In accordance to the previous literature review, it is possible to conclude that predictive approaches for the tensile stress–strain curve are either (i) phenomenological models based on semi-empirical laws for the composite material, or (ii) physically based models which can treat the stress–strain curve as a summation of individual contributions. The present study develops the second (ii) strategy and considers that the mechanical behavior of the DP steels can be reasonably represented by the combination of the individual phases by a simple mixture law. Therefore, the aim of this work is to explore the possibilities and limitations of this constitutive model in describing the mechanical response of DP steels subjected to different loading conditions. Numerical simulations were carried out via an elastoplastic model proposed and implemented on an existing finite element-based code [29,30,31,32]. The model was validated by comparison with experimental measurements of two DP steels subjected to tensile and bending tests.

2. Materials and Methods

2.1. Initial Material and Heat Treatments

Five different steels were considered in the experimental campaign carried out in the present study. The first one is an ultra-low carbon (ULC) steel that was annealed at a temperature close to A₁ and furnace-cooled to ensure the spheroidization of cementite. The second one corresponds to a medium carbon (MC) steel in the as-quenched condition. The other three were DP steels that consisted of low carbon steels that were subjected to an intercritical heat treatment to produce a microstructure consisting of different fractions of ferrite and martensite. The chemical compositions and parameters of the heat treatments are shown in

Table 1. Chemical composition (in wt.%).

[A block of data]
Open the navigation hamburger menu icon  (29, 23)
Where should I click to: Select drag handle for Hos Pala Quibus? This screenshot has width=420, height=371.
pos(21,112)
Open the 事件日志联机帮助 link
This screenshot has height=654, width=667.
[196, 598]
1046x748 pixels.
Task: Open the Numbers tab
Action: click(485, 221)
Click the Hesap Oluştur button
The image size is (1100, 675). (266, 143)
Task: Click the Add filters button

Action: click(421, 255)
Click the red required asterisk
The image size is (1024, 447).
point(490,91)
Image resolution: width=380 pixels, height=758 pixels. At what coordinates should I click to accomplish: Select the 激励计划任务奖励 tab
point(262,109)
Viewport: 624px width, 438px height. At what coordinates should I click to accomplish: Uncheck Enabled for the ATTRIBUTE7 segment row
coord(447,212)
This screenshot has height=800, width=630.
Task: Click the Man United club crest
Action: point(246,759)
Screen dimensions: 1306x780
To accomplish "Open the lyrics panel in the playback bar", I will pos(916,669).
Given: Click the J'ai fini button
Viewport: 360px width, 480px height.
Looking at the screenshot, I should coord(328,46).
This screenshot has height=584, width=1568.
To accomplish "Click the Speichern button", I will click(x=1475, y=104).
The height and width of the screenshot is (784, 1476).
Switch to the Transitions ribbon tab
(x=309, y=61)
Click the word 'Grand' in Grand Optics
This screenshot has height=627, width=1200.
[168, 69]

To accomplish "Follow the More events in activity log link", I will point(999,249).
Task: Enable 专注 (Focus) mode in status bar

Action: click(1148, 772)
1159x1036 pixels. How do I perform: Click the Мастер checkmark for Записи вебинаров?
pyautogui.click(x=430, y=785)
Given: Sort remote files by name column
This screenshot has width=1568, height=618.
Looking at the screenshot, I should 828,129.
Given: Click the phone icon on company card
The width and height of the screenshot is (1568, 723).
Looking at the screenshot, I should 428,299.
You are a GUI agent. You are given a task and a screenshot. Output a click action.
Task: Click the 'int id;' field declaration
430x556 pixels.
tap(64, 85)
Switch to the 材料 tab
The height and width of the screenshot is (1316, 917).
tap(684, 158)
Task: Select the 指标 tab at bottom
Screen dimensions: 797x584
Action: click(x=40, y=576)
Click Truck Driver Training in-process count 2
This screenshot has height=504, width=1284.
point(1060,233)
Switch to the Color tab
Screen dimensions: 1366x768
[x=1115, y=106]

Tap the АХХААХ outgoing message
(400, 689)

*Problem details:*
Answer these questions using the passage on DP steels:
1. What two kinds of tests were used to check the model against experimental measurements?
2. How many different steels were considered in the experimental campaign?
3. What heat treatment were the low carbon steels given to produce the DP steels?

*The answer:*
1. Tensile and bending tests.
2. Five.
3. An intercritical heat treatment.